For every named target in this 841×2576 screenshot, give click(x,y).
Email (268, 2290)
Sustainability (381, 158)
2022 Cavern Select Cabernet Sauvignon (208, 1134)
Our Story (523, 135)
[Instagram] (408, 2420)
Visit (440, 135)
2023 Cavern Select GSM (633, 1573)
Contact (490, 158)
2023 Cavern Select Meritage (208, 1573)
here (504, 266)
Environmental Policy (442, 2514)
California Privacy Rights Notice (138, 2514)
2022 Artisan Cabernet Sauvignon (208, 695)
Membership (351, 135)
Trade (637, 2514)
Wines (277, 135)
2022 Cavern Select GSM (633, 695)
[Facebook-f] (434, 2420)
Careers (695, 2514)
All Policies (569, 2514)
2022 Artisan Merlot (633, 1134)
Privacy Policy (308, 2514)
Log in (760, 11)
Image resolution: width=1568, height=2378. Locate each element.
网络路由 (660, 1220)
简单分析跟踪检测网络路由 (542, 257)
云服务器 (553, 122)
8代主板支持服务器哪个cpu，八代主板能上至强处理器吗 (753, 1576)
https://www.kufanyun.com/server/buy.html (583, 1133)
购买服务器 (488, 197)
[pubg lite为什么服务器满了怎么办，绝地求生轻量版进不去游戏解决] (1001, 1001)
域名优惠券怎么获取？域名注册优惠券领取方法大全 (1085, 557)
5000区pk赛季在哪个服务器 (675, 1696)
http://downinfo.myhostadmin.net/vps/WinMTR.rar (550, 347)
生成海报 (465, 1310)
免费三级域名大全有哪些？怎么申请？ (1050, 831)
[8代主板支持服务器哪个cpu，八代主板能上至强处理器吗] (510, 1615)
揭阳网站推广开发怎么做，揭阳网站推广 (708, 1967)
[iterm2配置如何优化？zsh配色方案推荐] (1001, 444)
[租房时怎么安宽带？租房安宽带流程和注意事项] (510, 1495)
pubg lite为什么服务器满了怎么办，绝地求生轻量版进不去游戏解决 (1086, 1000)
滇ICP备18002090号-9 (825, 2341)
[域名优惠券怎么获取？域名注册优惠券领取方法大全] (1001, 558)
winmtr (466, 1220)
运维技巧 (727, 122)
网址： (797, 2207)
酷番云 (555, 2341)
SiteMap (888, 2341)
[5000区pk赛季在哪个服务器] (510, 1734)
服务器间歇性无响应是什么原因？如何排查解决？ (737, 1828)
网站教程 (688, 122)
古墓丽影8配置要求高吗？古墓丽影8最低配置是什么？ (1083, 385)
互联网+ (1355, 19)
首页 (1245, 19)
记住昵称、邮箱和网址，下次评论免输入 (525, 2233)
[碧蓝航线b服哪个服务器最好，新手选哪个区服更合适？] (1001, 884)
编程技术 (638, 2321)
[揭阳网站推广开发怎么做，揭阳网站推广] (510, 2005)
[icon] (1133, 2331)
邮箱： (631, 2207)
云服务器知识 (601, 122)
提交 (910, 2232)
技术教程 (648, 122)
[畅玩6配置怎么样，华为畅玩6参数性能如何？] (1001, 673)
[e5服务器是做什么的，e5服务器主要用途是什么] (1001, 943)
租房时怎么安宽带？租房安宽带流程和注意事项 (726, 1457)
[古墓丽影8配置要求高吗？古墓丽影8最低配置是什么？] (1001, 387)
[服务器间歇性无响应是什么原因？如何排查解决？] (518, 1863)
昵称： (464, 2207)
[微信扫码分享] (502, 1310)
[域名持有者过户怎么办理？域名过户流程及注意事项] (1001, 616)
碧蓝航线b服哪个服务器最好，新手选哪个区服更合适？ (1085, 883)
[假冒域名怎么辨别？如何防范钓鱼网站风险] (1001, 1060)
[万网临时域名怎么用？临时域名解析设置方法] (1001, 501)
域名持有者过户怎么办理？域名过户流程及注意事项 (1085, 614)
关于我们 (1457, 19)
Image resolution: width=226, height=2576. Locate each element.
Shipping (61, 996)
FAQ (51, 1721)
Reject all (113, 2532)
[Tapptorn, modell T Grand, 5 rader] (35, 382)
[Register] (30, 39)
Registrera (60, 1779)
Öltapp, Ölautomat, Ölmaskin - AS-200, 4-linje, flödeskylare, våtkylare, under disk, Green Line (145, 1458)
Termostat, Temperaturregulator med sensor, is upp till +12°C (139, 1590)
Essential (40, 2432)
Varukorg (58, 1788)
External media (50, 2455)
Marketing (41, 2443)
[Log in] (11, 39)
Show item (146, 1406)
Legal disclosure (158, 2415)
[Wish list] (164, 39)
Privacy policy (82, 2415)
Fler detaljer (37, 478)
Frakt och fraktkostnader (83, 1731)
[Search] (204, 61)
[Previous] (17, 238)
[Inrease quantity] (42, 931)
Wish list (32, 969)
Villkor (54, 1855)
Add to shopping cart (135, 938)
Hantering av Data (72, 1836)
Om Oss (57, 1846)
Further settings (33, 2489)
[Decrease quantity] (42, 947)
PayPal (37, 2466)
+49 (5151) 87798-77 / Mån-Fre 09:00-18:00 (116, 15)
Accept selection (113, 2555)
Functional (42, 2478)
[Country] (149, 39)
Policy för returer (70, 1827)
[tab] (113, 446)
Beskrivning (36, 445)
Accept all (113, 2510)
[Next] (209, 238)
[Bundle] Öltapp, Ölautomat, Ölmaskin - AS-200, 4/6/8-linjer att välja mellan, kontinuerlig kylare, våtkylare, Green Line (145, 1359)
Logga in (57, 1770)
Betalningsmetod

•••••

Problem details
Copy every line of the material above in which the word "Cabernet" appears.

Completed exercise
2022 Cavern Select Cabernet Sauvignon (208, 1134)
2022 Artisan Cabernet Sauvignon (208, 695)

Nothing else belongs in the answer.